Science Sunday: Go to the Computer!
Today in news that makes me happy, a computer named Crazy Stone is playing Go so well it can defeat the Japanese Go champion! This is probably the sexiest supercomputer since Watson. Though I don’t quite get the way the article is framed, that is, as a competition between machines and humans, since humans built machines. If we lose to them, it demonstrates how good we are building them and solving interesting problems with them. So a loss to one of our own machines still makes us really awesome. It also raises the question of if we can invent a game so difficult that we ourselves cannot build a machine to beat ourselves at it.
Algorithmically, the reason this is interesting is because this is not a repeat of IBM’s chess playing supercomputer Deep Blue.

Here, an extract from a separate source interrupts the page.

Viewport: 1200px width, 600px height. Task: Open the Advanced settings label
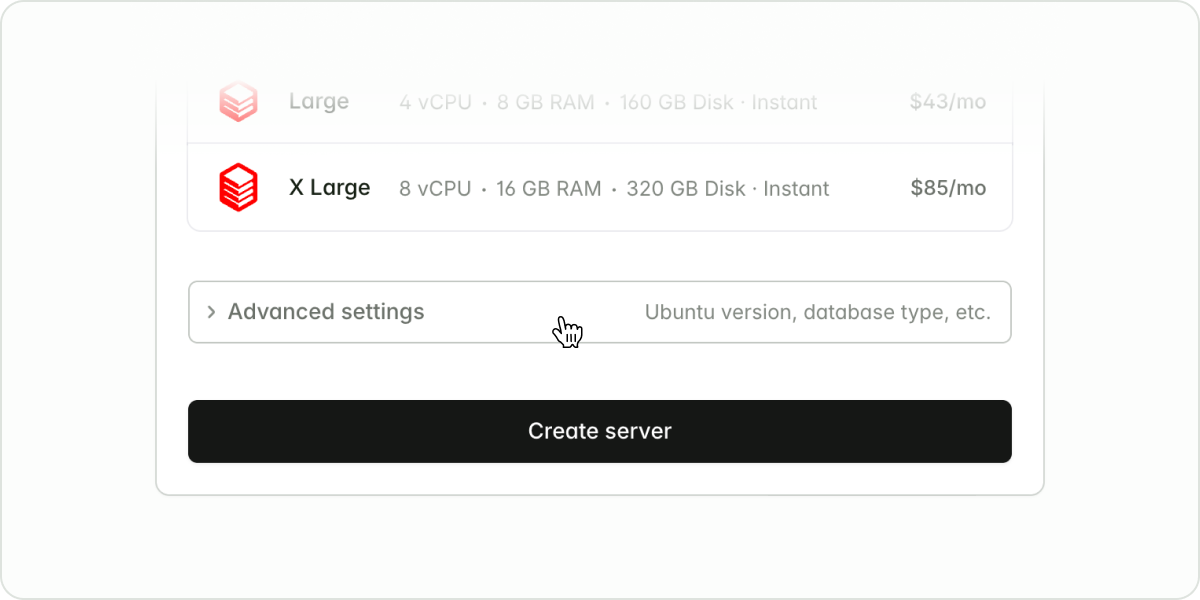tap(326, 312)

Deep Blue was running some form of minimax algorithm. Minimax is a deterministic strategy to find an optimal strategy. It is trivially demonstrable with Tic Tac Toe. At each point in game play, the computer generates all possible future game points in a tree until it has reached an end game state. At that point, the computer just marks the game as won, lost or drawn, and can then search the tree to find a path that leads to a winning (or draw) state.
The reason IBM needed a supercomputer to do this for chess is because the game tree for minimax has a factorial expansion. Since Tic Tac Toe has 9 squares and there are 9 possible first moves, the game tree size is 9!. This is sufficiently big that when I was doing this as an undergrad exercise on a cheap laptop, I had to hardcode in opening moves so that my machine only had to generate a tree of size 8!. Chess has 64 squares. While there are, I think, “only” 20 possible first moves in chess, that means the tree expansion for minimax is 20!, which is a very large number of things for a computer to be able to calculate in any reasonable amount of time, and Deep Blue was actually not even generating the full tree, it was using a heuristic to determine whether non-final game states were good, for a certain value of good.

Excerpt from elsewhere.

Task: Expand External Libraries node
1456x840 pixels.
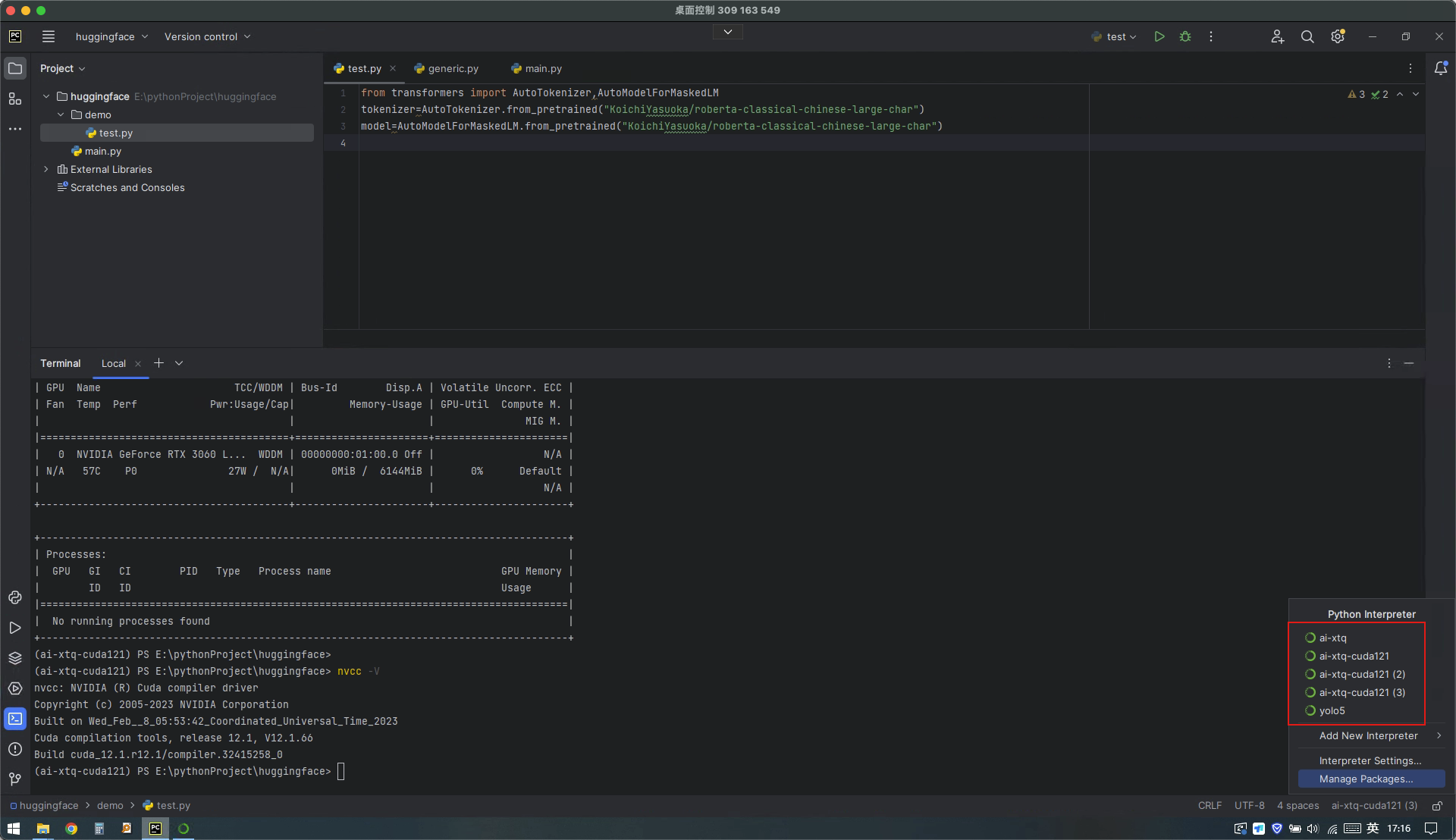Action: click(x=46, y=169)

Note that it is very difficult to translate a human’s sense of what moves are “good” into unambiguous instructions for a computer.
Getting back to Go, there are two reasons that just running minimax isn’t going to work. Most importantly, it’s not a solved game, meaning we can’t necessarily predict the outcome from any particular intermediate state. I can’t explain why without a more thorough knowledge of Go than what I’ve gleaned from watching Hikaru no Go.
So instead of some deterministic method like Minimax, Crazy Stone is investing in randomness by running a Monte Carlo algorithm. This is almost like minimax, but instead of generating a tree with all possible game states, it generates a tree with some (randomly selected) game states. However, unlike Deep Blue, Crazy Stone must keep generating intermediate game states until it reaches an end state, because there is no known accurate heuristic to determine if an intermediate game state is good or not.
Interestingly enough, such a Monte Carlo algorithm, though relying on randomness, will eventually converge to a minimax algorithm. The sticking point is that it may do so only after a huge amount of time. Particularly in Go, since a Go board has 361 possible positions on which to place a stone at the beginning of the game. That means a full minimax tree would have 361! nodes. The thought of trying to calculate 361! anything fills me with a terrible sense of futility.
Currently, Crazy Stone is only winning with a handicap, and then not by very much, but it does demonstrate that randomness is a way to avoid certain computational difficulties with very large numbers. Onward, Crazy Stone! Demonstrate the amazingness of human computational ingenuity!